**TEKS BACAAN**
# # #

Sabtu, 08 Mei 2010

PELUANG KERJA JANGANLAH DISIA-SIAKAN


Hai teman-teman, saya mau berbagi kepada kalian. Tetapi pengalaman saya ini adalah pengalaman yang kurang baik. Oleh karena itu kalian jangan meniru saya, biarlah saya yang mengalami. Maaf nama dan tempat sengaja saya samarkan. Sebab, bagaimana pun, saya tetap masih mempunyai rasa malu karena sampai sekarang saya masih menganggur. Saya tidak menganggur 100% karena saya masih bantu-bantu membersihkan kebersihan rumah saya. Saya menganggur dalam arti belum punya pekerjaan yang tetap. Maka, jangan tanya kapan saya mau nikah ya, sebab saya tentu malu punya cewek kalau saya belum kerja. Inilah pengalaman saya.
Saya bersekolah di suatu kota di Pulau Jawa. Di kelas, saya tergolong anak pandai. Begitu juga dikatakan oleh Guru-Guruku, dan memang nilai saya baik-baik, tidak terlalu buruk bagiku. Jarang sekali saya mendapat nilai 6, biasanya 7 ke atasnya. Saya dikatakan anak yang agak nakal. Mama saya kadang dipanggil ke Sekolah bila saya membuat masalah, lalu kami dinasihati bersama. Saya mengaku agak nakal, saya sering minta-minta uang saku untuk jajan. Semua yang saya lakukan karena mama saya sangat jarang memberi uang saku. Keluarga saya termasuk miskin, maka SPP juga sering nuggak (kosong). Tetapi saya tahu dan cukup beruntung karena pihak sekolah kasihan kalau saya dikeluarkan dari sekolahku. Saya diijinkan meneruskan sekolah hingga tamat, supaya kelak (besok) dapat membantu meringankan keluarga.

# # #

**SOAL LATIHAN 1**
Menurut teks bacaan, di pulau manakah penulis bersekolah?
**SOAL LATIHAN 2**
Sajikan sebagai tabel Markdown dengan kolom "No." dan "Baris" baris-baris pada catatan, mulai dari baris yang memuat "Click the $PASSROOT@$URL variable text" hingga akhir catatan, kedua ujungnya termasuk.
Teks bacaan dan catatan yang disajikan tidak saling berhubungan.

**CATATAN YANG DIBERIKAN**
# # #

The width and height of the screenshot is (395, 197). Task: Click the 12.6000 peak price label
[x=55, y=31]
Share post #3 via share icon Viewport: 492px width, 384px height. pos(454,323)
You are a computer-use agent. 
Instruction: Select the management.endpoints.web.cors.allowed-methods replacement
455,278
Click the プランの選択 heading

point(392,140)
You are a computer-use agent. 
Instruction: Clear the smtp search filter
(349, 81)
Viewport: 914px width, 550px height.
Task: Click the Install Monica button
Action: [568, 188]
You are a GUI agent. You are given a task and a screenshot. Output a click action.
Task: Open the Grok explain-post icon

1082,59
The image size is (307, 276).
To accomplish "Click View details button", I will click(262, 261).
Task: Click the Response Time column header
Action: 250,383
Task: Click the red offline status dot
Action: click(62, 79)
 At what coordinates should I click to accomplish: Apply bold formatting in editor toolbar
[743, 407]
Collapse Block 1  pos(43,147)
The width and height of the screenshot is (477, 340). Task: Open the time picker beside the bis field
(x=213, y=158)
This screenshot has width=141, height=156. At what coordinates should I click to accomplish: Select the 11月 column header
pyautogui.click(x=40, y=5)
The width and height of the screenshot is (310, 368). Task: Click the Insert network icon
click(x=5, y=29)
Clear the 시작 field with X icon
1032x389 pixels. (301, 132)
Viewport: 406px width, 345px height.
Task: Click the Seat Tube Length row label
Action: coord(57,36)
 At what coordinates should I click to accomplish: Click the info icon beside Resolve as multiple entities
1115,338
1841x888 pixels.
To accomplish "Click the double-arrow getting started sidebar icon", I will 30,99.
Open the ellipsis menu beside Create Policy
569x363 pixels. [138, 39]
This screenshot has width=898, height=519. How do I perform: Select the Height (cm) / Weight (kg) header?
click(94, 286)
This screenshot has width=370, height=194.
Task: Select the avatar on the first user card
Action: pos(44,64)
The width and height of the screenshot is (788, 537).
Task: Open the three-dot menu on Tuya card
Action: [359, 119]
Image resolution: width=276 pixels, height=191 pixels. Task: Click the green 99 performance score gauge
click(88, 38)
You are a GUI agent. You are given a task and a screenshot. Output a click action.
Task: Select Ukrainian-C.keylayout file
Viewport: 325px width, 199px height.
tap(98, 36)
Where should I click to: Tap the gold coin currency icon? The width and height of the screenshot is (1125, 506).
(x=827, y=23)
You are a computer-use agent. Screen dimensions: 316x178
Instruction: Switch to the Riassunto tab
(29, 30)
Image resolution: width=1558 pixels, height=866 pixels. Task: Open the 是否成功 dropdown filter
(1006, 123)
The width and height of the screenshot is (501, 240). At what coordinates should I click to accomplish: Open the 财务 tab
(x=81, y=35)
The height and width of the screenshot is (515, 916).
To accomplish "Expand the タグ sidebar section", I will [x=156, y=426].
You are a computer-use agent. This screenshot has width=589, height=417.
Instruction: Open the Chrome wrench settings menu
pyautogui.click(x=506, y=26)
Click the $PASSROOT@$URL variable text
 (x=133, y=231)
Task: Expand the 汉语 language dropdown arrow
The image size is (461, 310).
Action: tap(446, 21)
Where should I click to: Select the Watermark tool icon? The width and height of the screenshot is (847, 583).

# # #

**JAWABAN SOAL 1**
Di Pulau Jawa.

**JAWABAN SOAL 2**
| No. | Baris |
|---|---|
| 1 | Click the $PASSROOT@$URL variable text |
| 2 |  (x=133, y=231) |
| 3 | Task: Expand the 汉语 language dropdown arrow |
| 4 | The image size is (461, 310). |
| 5 | Action: tap(446, 21) |
| 6 | Where should I click to: Select the Watermark tool icon? The width and height of the screenshot is (847, 583). |